I believe it likely that the United States authorities did not want the weakness of their evidence publicly exposed, even in a fraudulent military tribunal. Even though cross-examination would have been extremely limited, it could still have exposed the secrecy by which evidence had been collected. The defence would have exposed the fact that they were not properly advised of the evidence, of the means by which it was obtained, that it was in fact a very secret process, designed to achieve one verdict. If the process had gone to open court, each hour would have demonstrated that justice was not being served, that this was not a court of law. The best alternative for governments, with some semblance of their credibility preserved, was to have Hicks under such pressure that he would accept a plea bargain. This does explain the solitary confinement of over twelve months. It does explain the other pressures placed upon him, pressures which would have included the threat of continuing jail in Guantanamo Bay for twenty years or more. What person amongst us would not have accepted a plea bargain that achieved some element of freedom at the end of nine months?

This is made all the more evident in the final stages of the tribunal process. Ten colonels had been flown in from around the United States to determine sentence, they determined the maximum allowed for that particular offence, seven years, only to find within fifteen minutes that they had been ordered to participate in a total and absolute farce. Within fifteen minutes they learned that there had indeed been a plea bargain and the maximum sentence was nine months, less than many courts would give for a drunk-driving charge. They learned that the plea bargain had been consummated in Washington, by-passing the Prosecution, by-passing the tribunal and its judge two weeks earlier. Whatever this process reveals, no sane person can call it an exercise of justice.

So David Hicks will be home by the end of the year, partially gagged.
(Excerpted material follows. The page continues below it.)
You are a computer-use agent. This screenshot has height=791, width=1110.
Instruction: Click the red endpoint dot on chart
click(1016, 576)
The gag order which was undermined by information provided to the British government and subsequently published in his application to become a British citizen and subject to the same treatment as other British citizens formerly held in Guantanamo Bay.

And so this story comes to an end but at what a price. The main story is not David Hicks. The main story is a willingness of two allegedly democratic governments prepared to throw every legal principle out the window and establish a process that we would expect of tyrannical regimes. That our own democracies should be prepared to so abandon the rule of law for an expedient and as I believe, evil purpose should greatly disturb all of us. But how many are concerned? Too many are not concerned because they believe that such a derogation of justice can only apply to people who are different, in some indefinable way.
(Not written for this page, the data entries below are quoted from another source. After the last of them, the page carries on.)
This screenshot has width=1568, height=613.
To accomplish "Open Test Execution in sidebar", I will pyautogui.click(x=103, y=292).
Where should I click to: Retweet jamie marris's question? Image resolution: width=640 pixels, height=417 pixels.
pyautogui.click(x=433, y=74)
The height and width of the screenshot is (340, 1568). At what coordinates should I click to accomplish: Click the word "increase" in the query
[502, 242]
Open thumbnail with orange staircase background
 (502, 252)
Only the other day I was speaking with somebody who quite plainly believed that Hicks deserved anything that was metered out to him because he was what he was, the rule of law did not need to apply. For somebody who has done terrible things, why does he deserve justice? That denies the whole basis of our system, the necessity of a civilised society which cannot exist unless there is an open, predictable justice system that applies equally to every person.
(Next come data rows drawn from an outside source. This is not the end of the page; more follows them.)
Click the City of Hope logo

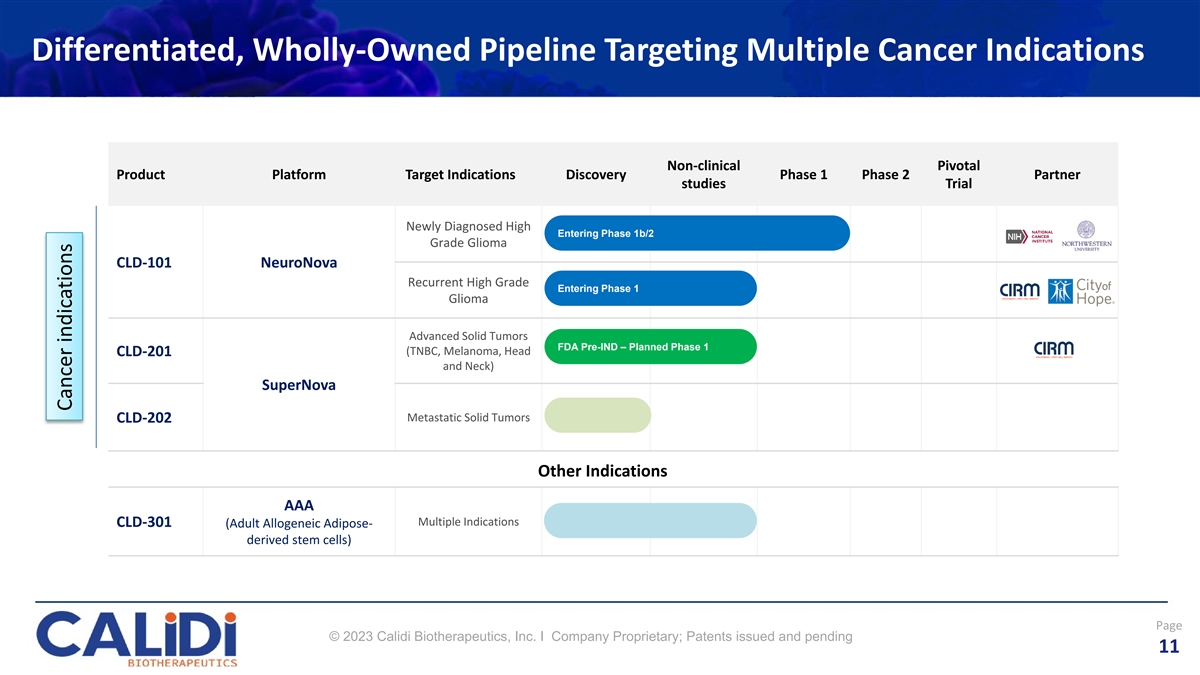(x=1081, y=290)
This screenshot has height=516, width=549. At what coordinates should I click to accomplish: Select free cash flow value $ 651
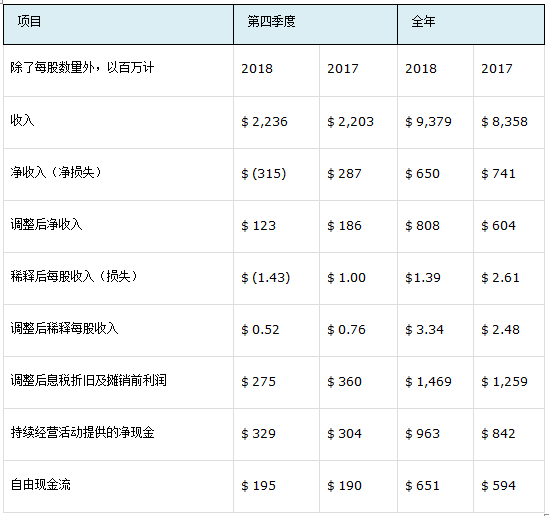(x=423, y=486)
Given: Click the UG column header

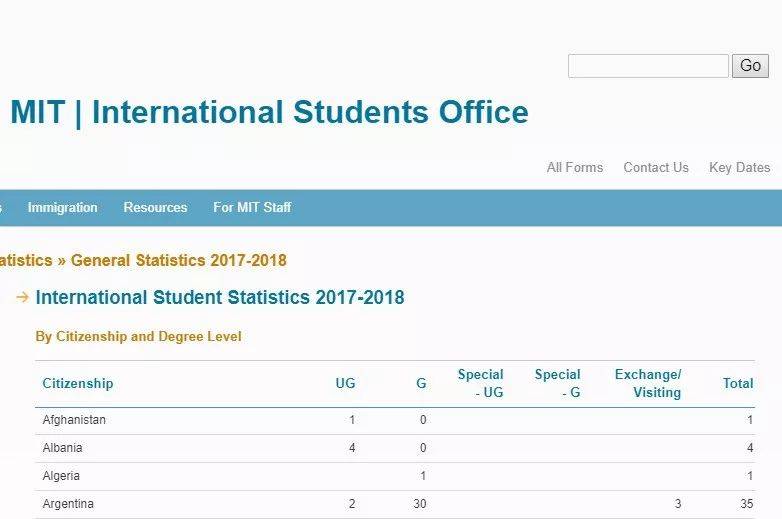Looking at the screenshot, I should click(x=345, y=383).
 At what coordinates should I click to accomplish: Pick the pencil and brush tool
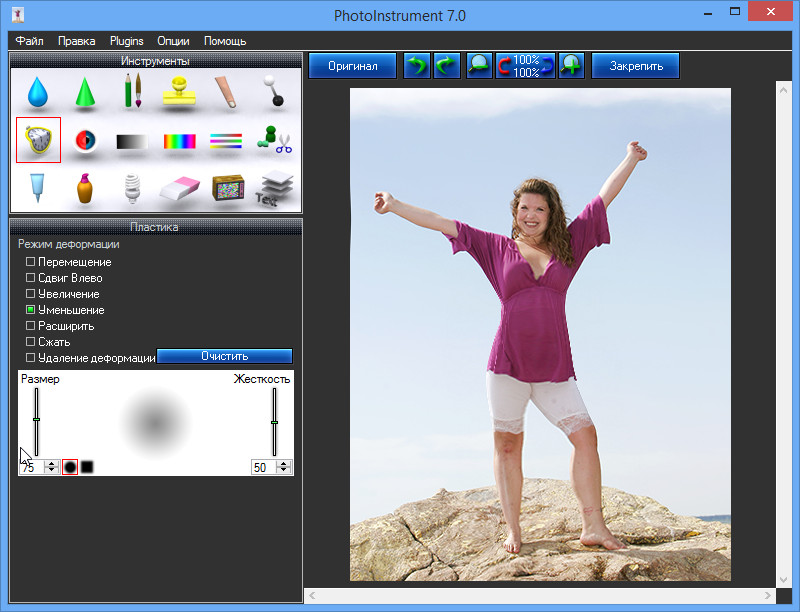(132, 92)
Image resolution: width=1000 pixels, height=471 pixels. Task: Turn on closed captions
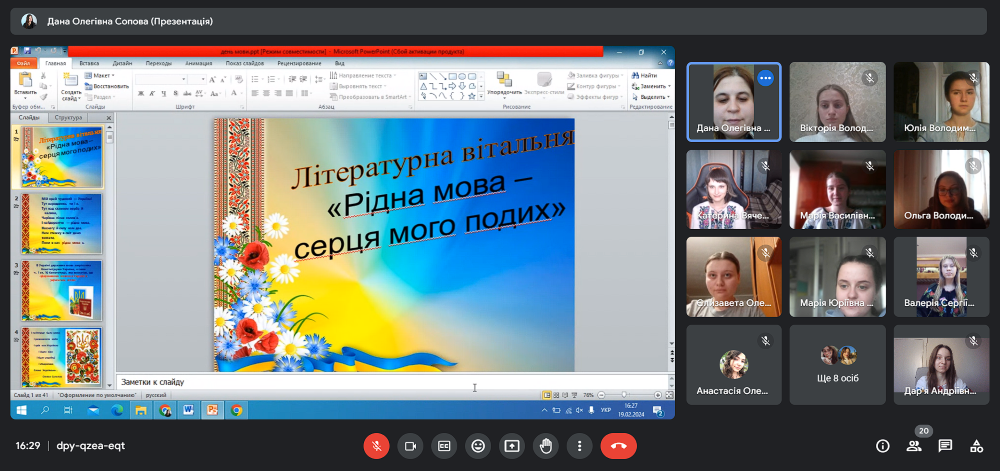pos(444,446)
David Hicks at the best was clearly a very foolish young man. He was terribly misguided and may well have done some terrible things. I do not know. But if our government says he has had his day in court, he made a plea bargain, therefore he deserved what he got, it only emphasises its lack of commitment to the rule of law for all people.

If the government believes it to be expedient, we now know that it is prepared to push the rule of law aside. That is a
larger issue than the tragedy of David Hicks.

Malcolm Fraser was prime minister of Australia from 1975-1983.